**STATED GOAL**:
Copy out each of the entries below word for word, changing nothing.

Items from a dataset
▼

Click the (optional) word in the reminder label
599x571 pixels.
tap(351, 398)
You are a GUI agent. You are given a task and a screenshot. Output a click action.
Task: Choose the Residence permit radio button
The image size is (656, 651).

▲

**SOLUTION TO THIS PROBLEM**:
Click the (optional) word in the reminder label
599x571 pixels.
tap(351, 398)
You are a GUI agent. You are given a task and a screenshot. Output a click action.
Task: Choose the Residence permit radio button
The image size is (656, 651).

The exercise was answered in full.